To realize these benefits with existing rule engines or business rules management systems (BRMS), look for the following:
- Support for building an ontology that maps into an XSD.
- Support for asserting XML that conforms to an XSD into the rules engine at runtime.
- Support for rules that reference ontologies grounded in an XSD to apply without needed to understand the structure or content of the XML document.
The essence of these requirements is that a BRMS should deliver its end user authoring metaphors not just for Java or .NET object but also for XSD and WSDL specifications.
I am not aware of any tools that do this for JESS, CLIPS, or Drools / JBOSS Rules, however. There are some approaches in the logic programming community. For example, XSB has some support for matching against XML, but it takes the XPATH approach by asserting the tree structured data that corresponds to an XML document and leaving up to the rule author to write rules that traverse the data structure. Other Prologs take similar approaches. Some assert objects that correspond to the document object model (i.e., “the DOM”, which is the tree structure of the XML).

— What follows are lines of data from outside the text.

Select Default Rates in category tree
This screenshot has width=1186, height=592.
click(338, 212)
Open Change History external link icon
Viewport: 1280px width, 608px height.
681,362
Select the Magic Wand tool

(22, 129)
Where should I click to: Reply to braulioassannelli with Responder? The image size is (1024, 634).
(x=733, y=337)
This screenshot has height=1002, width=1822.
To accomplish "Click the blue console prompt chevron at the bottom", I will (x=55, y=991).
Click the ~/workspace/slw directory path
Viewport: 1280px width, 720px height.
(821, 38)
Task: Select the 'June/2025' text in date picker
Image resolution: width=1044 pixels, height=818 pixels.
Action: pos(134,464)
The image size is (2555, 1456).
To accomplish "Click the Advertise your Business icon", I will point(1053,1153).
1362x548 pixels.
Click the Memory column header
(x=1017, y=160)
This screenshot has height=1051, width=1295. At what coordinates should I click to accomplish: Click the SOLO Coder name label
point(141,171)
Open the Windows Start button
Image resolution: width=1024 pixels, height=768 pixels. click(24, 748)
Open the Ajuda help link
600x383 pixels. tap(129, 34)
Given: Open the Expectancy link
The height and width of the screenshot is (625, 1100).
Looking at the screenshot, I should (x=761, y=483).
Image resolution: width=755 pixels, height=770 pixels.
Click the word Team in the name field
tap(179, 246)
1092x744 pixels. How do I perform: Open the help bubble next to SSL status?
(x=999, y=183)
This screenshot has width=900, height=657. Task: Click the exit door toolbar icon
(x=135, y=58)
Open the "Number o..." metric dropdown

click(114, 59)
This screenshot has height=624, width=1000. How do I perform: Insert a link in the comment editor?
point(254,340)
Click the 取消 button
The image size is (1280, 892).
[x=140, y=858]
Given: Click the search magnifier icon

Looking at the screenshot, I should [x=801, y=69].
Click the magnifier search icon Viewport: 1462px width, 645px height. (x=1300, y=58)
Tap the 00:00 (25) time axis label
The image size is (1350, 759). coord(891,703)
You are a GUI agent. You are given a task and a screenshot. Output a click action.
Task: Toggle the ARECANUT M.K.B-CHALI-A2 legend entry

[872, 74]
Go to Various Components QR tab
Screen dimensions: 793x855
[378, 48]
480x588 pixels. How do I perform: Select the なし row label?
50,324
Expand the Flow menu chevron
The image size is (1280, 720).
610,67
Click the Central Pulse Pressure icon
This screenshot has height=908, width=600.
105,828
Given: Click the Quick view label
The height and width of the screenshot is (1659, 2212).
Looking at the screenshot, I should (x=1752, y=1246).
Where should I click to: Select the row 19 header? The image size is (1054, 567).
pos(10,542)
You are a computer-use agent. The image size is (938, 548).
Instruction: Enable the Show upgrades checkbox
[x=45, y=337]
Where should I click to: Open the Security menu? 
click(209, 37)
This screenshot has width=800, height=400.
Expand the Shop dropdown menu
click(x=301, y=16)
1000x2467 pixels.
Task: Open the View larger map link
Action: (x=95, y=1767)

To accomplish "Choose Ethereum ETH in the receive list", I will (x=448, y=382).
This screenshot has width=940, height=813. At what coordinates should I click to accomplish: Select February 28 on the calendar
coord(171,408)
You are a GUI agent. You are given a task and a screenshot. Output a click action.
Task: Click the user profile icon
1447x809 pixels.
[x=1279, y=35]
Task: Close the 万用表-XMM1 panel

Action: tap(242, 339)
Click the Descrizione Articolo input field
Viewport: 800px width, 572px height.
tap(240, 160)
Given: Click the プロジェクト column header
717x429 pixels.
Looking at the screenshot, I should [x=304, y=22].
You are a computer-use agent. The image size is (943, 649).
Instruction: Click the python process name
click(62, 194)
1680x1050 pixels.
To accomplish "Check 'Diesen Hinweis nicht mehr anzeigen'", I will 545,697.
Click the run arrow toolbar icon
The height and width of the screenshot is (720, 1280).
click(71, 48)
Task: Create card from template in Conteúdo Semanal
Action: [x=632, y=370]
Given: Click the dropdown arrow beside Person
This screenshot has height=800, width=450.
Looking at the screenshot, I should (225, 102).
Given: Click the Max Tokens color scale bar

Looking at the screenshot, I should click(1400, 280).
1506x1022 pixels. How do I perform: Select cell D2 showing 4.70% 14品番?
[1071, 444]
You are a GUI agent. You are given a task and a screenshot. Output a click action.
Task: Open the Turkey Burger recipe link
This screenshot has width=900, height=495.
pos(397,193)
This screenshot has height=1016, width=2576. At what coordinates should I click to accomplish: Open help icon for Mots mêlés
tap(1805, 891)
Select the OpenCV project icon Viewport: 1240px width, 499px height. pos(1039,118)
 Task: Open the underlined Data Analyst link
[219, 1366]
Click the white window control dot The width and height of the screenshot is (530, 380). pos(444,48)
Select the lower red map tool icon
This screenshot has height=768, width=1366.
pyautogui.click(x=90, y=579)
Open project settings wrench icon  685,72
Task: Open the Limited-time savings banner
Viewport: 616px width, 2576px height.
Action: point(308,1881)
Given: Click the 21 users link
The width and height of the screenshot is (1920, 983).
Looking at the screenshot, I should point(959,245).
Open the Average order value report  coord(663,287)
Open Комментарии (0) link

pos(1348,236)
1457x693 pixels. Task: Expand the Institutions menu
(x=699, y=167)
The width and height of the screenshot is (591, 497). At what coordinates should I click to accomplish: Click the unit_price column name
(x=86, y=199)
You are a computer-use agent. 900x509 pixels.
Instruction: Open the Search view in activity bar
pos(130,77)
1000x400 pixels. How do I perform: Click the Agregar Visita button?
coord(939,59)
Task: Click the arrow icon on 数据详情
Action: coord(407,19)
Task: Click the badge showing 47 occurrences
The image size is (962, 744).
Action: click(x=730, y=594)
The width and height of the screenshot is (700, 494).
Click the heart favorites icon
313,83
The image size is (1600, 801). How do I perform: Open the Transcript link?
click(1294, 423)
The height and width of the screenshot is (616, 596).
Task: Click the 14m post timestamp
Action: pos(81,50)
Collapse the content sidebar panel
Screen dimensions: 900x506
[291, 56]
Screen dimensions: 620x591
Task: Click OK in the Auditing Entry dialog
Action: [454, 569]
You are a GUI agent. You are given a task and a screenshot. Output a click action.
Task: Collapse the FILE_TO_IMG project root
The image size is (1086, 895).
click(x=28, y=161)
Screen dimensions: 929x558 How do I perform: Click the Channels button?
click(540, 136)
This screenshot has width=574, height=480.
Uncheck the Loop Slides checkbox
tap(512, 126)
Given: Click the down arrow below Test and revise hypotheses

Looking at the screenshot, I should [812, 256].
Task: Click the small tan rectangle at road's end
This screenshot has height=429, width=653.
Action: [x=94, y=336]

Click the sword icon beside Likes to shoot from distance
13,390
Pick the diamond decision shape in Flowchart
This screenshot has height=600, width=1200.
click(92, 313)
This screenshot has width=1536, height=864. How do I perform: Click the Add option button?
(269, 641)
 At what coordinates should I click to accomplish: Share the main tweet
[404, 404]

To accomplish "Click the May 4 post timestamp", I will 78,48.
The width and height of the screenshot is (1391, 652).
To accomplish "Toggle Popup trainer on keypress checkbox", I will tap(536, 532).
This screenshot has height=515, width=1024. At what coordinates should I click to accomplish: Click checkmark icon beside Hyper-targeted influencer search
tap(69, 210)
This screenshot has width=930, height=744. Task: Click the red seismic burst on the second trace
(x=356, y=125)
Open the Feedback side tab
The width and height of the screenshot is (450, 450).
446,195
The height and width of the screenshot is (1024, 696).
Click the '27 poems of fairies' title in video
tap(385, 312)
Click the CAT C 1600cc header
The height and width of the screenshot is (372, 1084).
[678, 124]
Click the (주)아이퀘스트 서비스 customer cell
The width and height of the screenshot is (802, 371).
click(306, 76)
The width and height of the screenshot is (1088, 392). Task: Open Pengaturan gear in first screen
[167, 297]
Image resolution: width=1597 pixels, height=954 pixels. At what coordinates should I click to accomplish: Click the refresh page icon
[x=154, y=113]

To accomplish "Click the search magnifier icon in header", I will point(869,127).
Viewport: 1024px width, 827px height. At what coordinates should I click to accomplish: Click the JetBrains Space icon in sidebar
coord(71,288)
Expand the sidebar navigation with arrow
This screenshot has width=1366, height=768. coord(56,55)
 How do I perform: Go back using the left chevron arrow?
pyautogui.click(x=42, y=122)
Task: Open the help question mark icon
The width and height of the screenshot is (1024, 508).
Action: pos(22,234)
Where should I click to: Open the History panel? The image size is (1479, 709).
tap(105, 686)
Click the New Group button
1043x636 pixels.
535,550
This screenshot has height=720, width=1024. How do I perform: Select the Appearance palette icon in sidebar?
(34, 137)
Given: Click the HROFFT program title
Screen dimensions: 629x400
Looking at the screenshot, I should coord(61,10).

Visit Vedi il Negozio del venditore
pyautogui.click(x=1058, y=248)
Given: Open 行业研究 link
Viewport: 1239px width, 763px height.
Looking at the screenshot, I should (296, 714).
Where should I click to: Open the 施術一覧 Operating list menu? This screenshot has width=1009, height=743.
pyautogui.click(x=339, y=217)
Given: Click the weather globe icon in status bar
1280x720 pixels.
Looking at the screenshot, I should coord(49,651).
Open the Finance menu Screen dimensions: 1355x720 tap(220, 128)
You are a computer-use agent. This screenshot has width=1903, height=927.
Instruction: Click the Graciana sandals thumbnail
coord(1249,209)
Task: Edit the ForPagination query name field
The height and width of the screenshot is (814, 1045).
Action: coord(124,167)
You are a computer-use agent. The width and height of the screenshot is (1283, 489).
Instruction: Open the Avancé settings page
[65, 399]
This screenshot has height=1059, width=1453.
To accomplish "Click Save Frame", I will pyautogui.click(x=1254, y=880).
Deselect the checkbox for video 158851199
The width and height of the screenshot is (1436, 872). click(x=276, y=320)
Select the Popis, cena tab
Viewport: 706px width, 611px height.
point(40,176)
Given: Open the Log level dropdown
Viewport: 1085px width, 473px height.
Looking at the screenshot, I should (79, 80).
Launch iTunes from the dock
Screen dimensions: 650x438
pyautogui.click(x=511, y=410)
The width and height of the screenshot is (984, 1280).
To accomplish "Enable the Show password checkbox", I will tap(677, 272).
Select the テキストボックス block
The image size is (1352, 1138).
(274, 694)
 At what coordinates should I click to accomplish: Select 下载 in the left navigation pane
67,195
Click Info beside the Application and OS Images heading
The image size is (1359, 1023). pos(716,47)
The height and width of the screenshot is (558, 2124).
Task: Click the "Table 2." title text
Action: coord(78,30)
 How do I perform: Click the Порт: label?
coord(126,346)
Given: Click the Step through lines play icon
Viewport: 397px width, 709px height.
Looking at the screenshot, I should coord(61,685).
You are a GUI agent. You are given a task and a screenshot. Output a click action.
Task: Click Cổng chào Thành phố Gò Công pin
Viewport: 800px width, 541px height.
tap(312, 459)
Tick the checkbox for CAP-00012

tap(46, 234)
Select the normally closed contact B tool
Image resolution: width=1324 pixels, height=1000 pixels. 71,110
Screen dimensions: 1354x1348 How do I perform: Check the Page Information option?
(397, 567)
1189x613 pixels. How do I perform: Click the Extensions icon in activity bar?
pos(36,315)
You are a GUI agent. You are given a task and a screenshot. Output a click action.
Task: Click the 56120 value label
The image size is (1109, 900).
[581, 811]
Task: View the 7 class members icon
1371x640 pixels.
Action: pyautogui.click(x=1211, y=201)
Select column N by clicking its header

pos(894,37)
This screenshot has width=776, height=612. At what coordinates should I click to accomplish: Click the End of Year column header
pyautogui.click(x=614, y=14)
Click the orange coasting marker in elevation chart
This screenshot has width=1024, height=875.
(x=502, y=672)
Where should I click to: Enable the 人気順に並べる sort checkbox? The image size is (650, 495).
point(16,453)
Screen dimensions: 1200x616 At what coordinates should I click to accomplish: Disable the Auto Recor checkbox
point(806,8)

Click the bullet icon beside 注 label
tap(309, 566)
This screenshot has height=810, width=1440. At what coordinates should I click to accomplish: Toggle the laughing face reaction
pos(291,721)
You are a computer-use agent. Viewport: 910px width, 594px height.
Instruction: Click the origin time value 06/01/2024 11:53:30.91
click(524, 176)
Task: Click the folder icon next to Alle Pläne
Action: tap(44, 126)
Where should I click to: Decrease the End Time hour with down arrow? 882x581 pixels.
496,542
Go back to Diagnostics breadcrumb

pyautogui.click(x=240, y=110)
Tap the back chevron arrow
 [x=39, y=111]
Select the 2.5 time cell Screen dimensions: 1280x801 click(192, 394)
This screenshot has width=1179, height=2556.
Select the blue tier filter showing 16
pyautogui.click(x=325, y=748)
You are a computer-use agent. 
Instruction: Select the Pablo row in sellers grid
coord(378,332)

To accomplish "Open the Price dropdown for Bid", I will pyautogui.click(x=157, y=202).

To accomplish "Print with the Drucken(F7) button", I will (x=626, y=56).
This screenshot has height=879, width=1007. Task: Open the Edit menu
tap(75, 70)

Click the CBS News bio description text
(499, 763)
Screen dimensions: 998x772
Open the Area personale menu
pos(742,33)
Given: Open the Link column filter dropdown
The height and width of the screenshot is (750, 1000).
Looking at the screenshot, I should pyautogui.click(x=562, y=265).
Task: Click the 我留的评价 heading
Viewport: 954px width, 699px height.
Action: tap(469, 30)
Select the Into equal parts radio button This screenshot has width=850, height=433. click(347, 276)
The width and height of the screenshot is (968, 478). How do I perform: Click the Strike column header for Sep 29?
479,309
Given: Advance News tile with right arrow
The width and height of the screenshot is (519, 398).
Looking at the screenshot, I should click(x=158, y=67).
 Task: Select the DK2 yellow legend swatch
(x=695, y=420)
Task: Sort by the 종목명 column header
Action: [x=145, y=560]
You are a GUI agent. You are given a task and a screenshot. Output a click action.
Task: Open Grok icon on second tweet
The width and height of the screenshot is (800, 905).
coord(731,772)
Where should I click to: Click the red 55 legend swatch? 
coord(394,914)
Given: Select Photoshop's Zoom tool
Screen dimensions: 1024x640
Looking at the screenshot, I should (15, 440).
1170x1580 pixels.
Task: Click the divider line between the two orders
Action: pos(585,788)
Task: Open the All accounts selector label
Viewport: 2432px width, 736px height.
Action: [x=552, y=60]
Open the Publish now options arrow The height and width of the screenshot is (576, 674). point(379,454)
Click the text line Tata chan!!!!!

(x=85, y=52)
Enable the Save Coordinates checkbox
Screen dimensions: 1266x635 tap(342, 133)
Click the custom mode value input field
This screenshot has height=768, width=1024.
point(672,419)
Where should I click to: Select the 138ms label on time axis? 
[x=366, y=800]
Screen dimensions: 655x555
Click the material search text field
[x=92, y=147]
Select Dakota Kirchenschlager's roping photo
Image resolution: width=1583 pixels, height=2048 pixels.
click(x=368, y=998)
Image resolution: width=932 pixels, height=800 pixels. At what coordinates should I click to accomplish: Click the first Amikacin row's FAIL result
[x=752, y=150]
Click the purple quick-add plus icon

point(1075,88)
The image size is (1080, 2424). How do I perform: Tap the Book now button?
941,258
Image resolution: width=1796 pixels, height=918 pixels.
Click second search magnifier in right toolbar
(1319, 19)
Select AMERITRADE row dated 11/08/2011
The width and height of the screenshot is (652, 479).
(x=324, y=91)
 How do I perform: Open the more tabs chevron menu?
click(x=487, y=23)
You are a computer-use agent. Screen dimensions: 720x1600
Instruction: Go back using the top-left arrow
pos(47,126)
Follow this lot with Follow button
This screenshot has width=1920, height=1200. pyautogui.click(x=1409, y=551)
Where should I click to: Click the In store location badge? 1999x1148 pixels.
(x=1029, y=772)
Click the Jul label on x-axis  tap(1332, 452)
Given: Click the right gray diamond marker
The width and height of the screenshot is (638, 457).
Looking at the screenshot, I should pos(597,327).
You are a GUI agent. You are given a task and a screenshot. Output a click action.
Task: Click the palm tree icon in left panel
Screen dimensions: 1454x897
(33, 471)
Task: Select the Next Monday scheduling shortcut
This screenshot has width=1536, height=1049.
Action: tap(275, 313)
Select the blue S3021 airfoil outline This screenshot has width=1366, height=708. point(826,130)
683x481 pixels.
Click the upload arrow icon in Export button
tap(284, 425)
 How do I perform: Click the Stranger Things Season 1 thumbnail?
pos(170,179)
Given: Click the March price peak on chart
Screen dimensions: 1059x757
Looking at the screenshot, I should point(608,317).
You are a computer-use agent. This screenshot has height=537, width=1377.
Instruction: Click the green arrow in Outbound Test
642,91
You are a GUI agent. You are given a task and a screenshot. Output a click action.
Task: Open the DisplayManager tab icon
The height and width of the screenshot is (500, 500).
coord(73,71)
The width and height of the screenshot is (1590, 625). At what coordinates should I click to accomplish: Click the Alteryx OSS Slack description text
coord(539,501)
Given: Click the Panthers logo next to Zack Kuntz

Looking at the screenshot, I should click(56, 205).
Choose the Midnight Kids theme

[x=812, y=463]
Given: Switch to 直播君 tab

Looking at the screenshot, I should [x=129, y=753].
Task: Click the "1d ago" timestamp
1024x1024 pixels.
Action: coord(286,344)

- Any approach that emphasizes XPATH or DOM may not go far enough to accomplish core enterprise objectives concerning policy management.
Although there may be other approaches, my favorite means of eliminating data model concerns from policy capture and management is to transform the data level up to the semantic level. Ideally, the tool you select will do this for you. That is, if your tool generates the XPATH or DOM rules that turn asserted XML into the semantic model that supports your ontology, your GRC policies will be independent of the implementation.
If your tool doesn’t do this, I would recommend that your technical team does it manually. The return on investment will be high versus any alternative approach. I promise.